* [Given information]
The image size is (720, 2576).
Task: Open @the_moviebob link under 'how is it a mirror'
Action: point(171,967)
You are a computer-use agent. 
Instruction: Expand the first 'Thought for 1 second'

---

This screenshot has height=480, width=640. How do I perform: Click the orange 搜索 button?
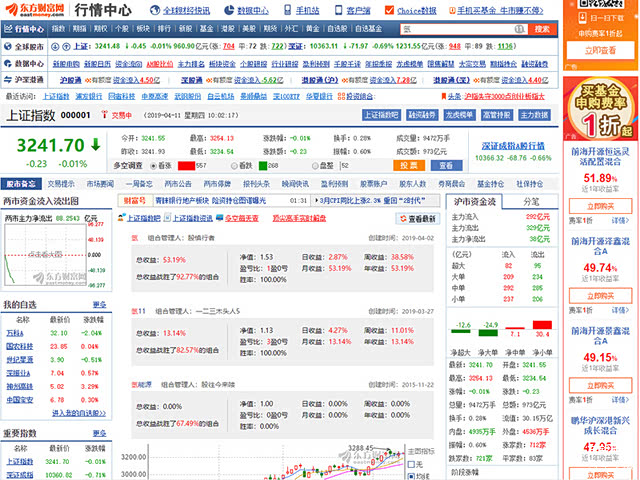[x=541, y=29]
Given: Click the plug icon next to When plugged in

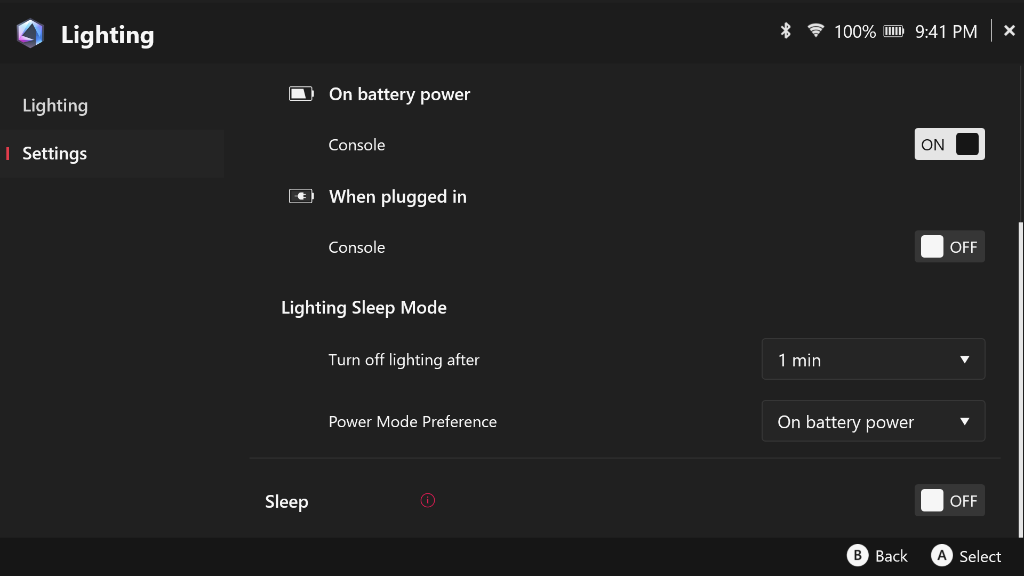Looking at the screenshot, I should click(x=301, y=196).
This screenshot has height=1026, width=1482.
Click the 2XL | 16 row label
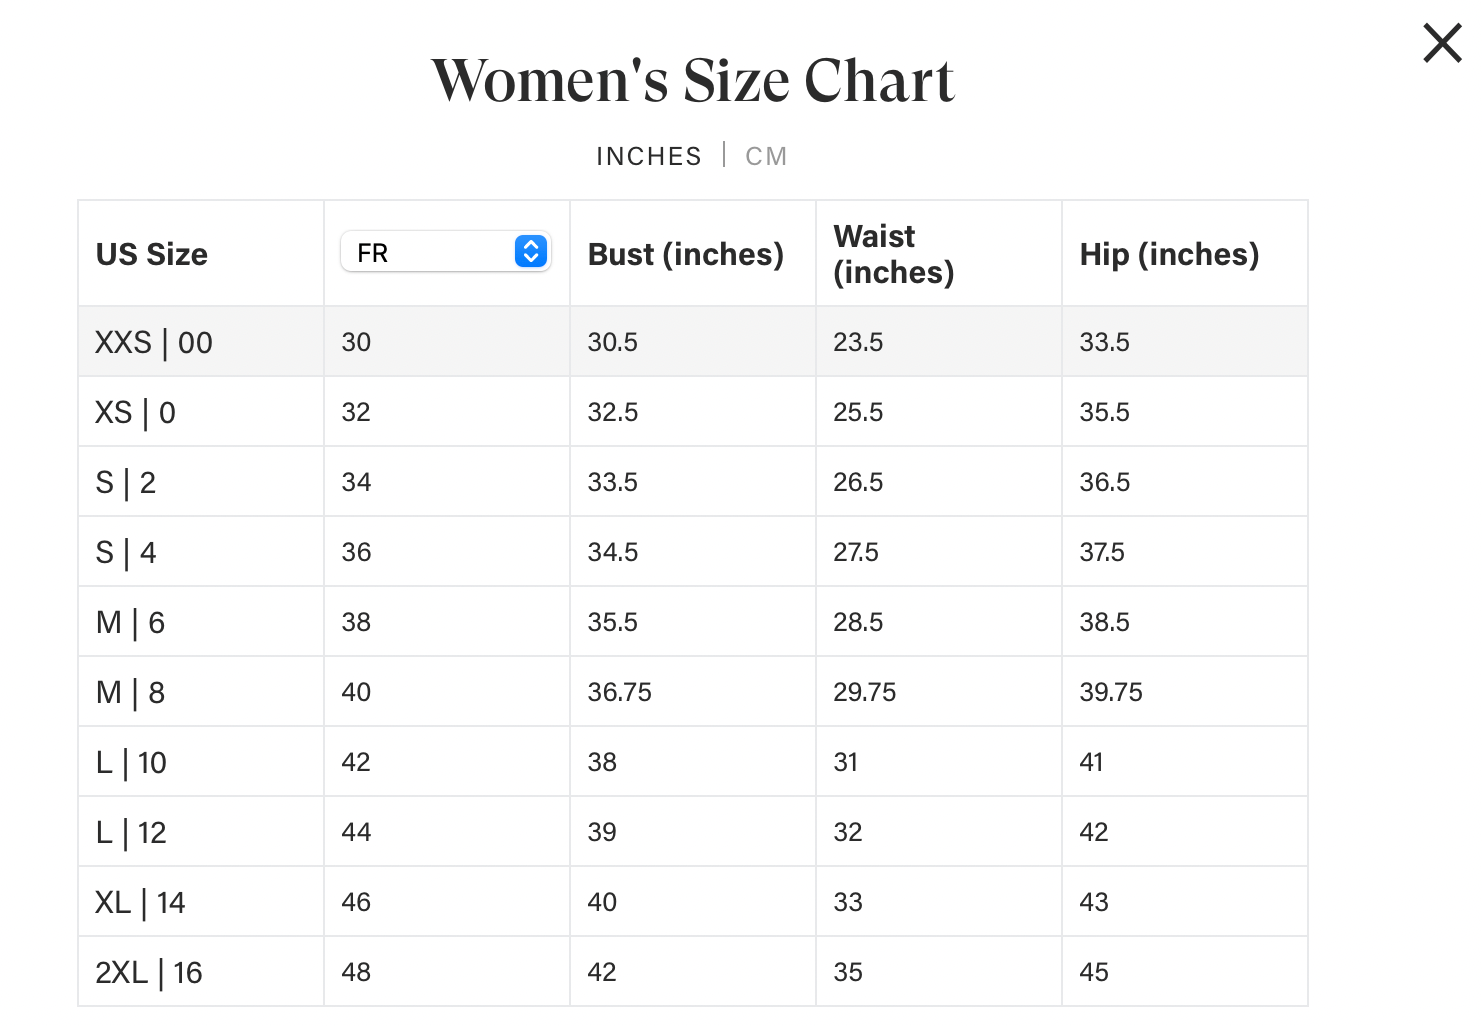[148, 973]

* [What you are asked to do] Word for word, restate the lines of the listing above starting at the line with "You are a computer-use agent." and ending at the line with "Instruction: Expand the", and nothing outside them.

* [Reply to the task]
You are a computer-use agent. 
Instruction: Expand the first 'Thought for 1 second'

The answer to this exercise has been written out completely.